The only information concerning the buildings in the manufactory yard is suggested in the photo of the Chapel (see bottom) in which a tall, thin building is shown on the left, but this may of course be of a much later date.
The drawing of No. 126 below corresponds largely with the Charpentier image though there is a difference at second floor level where the former shows a window in a gable end and the latter suggests a dormer window.
The dimensions of the buildings may be deduced from the 1861 OS Map. The Unitarian Church is shown to be 46'0" in width and 60'0" in depth. The height can only be approximately calculated from the photos taken from directly in front of the building. By proportion between width and apparent height the latter is 41'0" whereas by counting the brick courses, the height would have been 42'6". Both methods have their disadvantages, but by eye alone, 42'6" seems to be the closer fit.

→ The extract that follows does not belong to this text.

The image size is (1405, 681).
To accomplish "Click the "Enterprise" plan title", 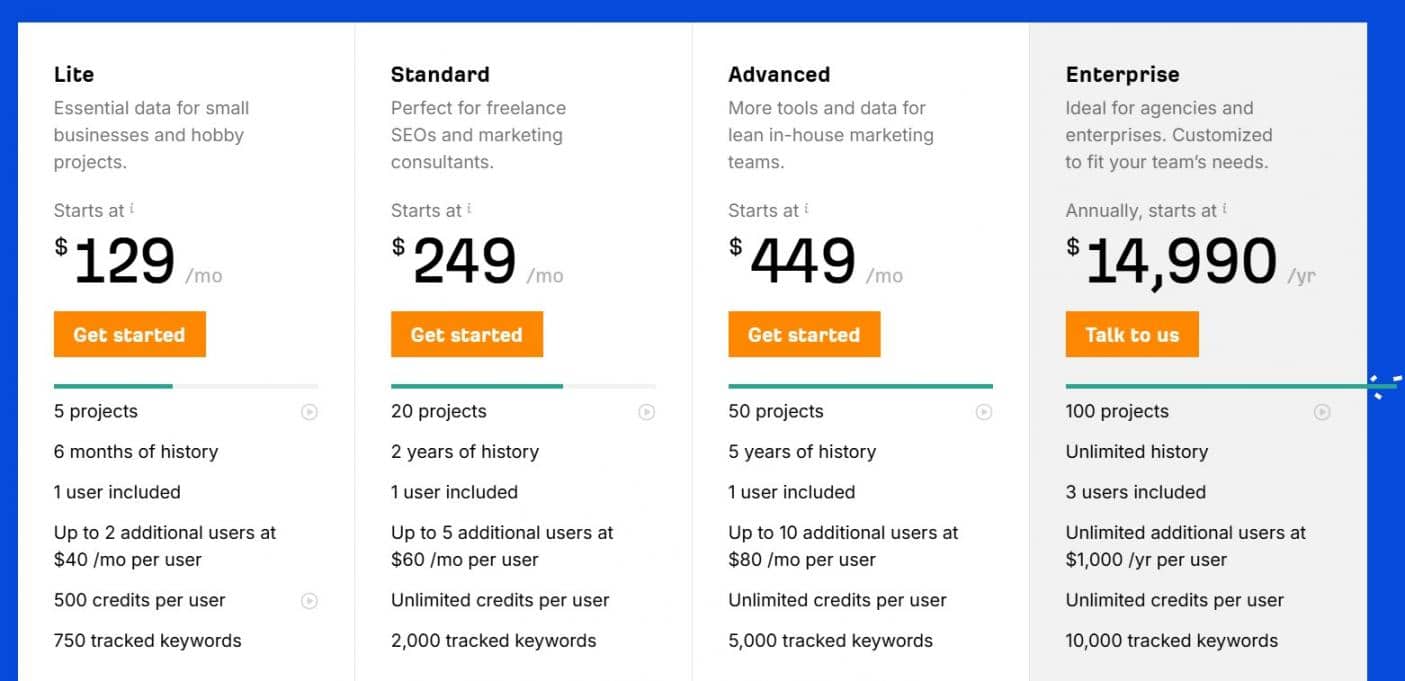I will [1122, 74].
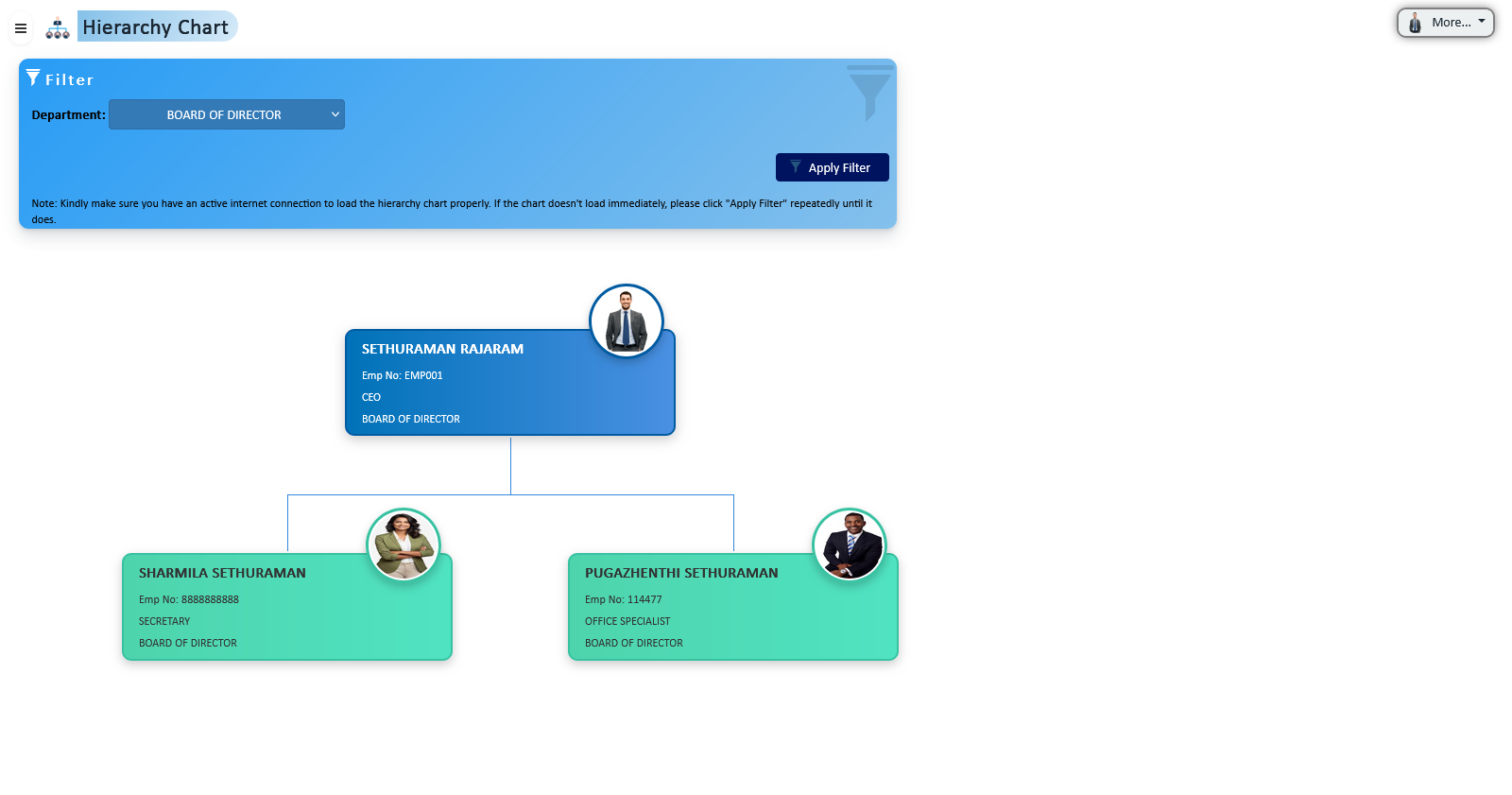
Task: Click the Hierarchy Chart page title
Action: point(156,27)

Hunt's Directory (1852) - Ann Allan, clothes dealer, 126 High Street; George Loe, coach builder & livery stable keeper, 126 High Street;
Post Office Directory (1859) - George Loe, coach builder & livery stable keeper, 126 High Street;
Kelly's Directory (1859) - George Loe, coach builder & livery stable keeper, 126 High Street;
Simpson's Directory (1863) - George Loe, coach builder, 126 High Street;
Harrod's (1865) Directory - George Loe, coach builder, 126 High Street and St. Thomas Street, and livery and commission stables, Pembroke Street and Penny Street
The 1861 Census records:-
Schedule 116 - Nicholas Edwin, (42, Smith & Farrier), his wife Harriett (42), daughter Harriett (17), Francis (16, Coach Painter), son Nicholas (14), daughter Caroline (9), daughter Alice (6) and son William (2).

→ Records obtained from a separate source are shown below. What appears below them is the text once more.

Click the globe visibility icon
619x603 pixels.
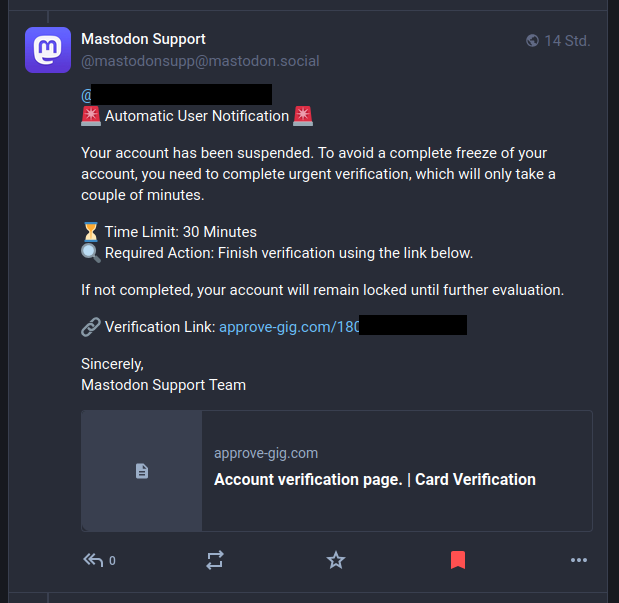(532, 40)
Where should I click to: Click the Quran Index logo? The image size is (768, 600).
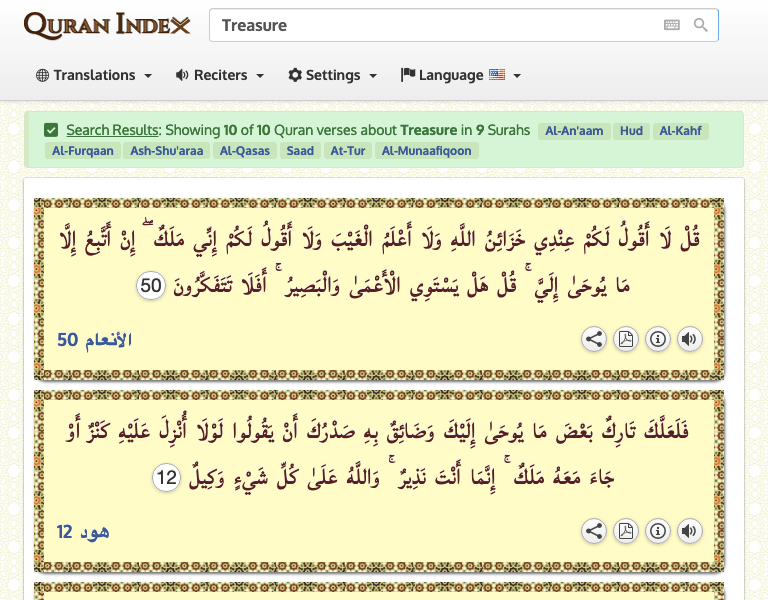[x=107, y=25]
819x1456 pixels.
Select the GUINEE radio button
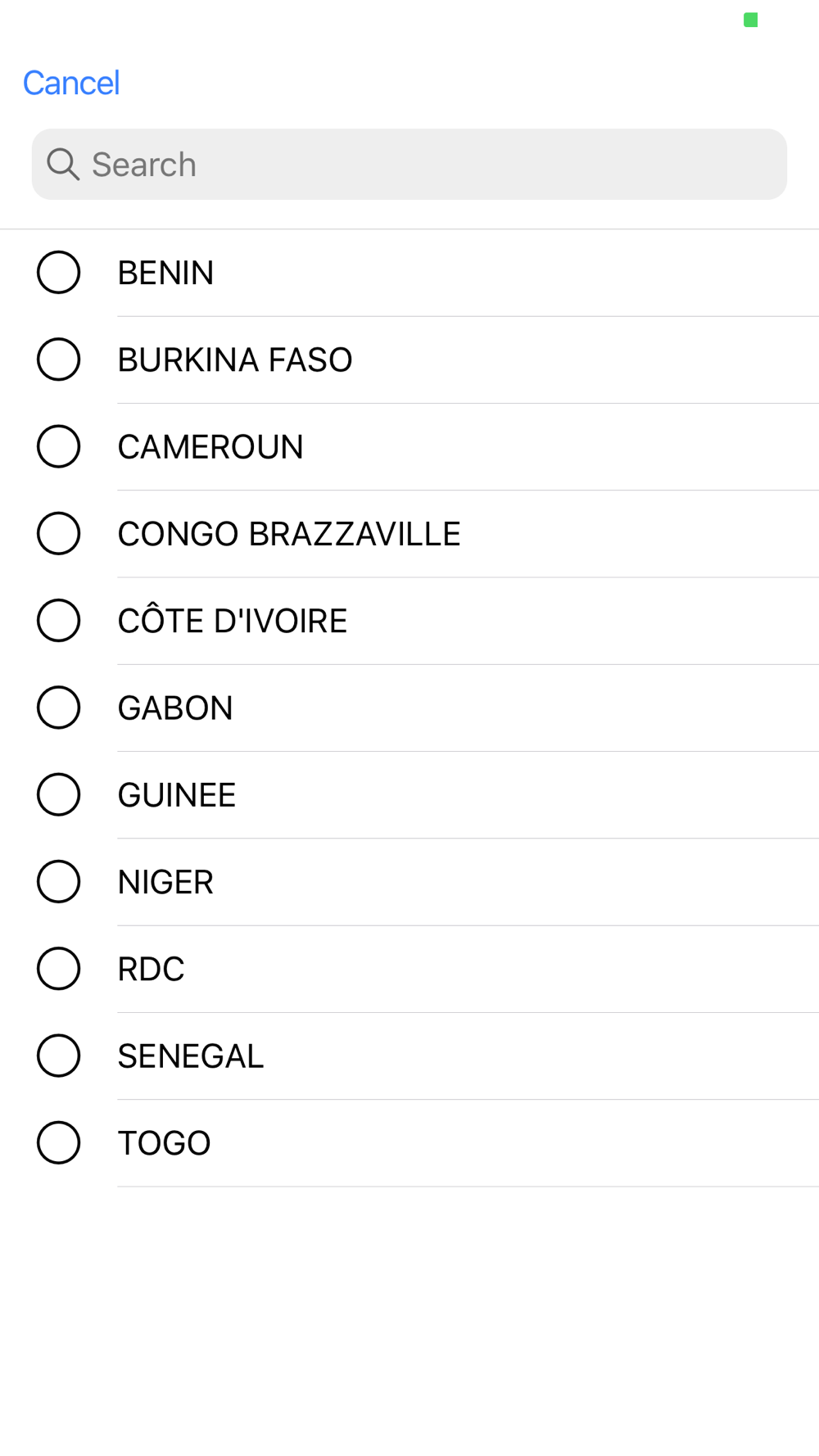coord(58,794)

No. 126 High Street and the neighbouring Coach Manufactory seem to be part of the same business. George Loe was the owner but did not live on the premises, but this is hardly surprising given that he runs at least three other businesses. The on-site manager would seem to be Nicholas Edwin as his trade, and that of his son Francis would be entirely appropriate for the business carried on at this place.
The census form mentions that No. 126 is next to the Unitarian Church but does not record anyone living there, which was certainly possible as there was living accommodation associated with the church. The minister at the time was Henry Hawkes and he was living in Southsea.
There is little evidence for the appearance of No. 126 and none at all, apart from the 1861 OS Map, for the Coach Manufactory. The model will therefore be largely imagined. On the other hand there is plenty of good evidence for the appearance of the front of the church which can be reproduced accurately. We even have a photo taken inside the church which shows many of the windows on the sides of the church as well as the balconies, pews and entrance from the street.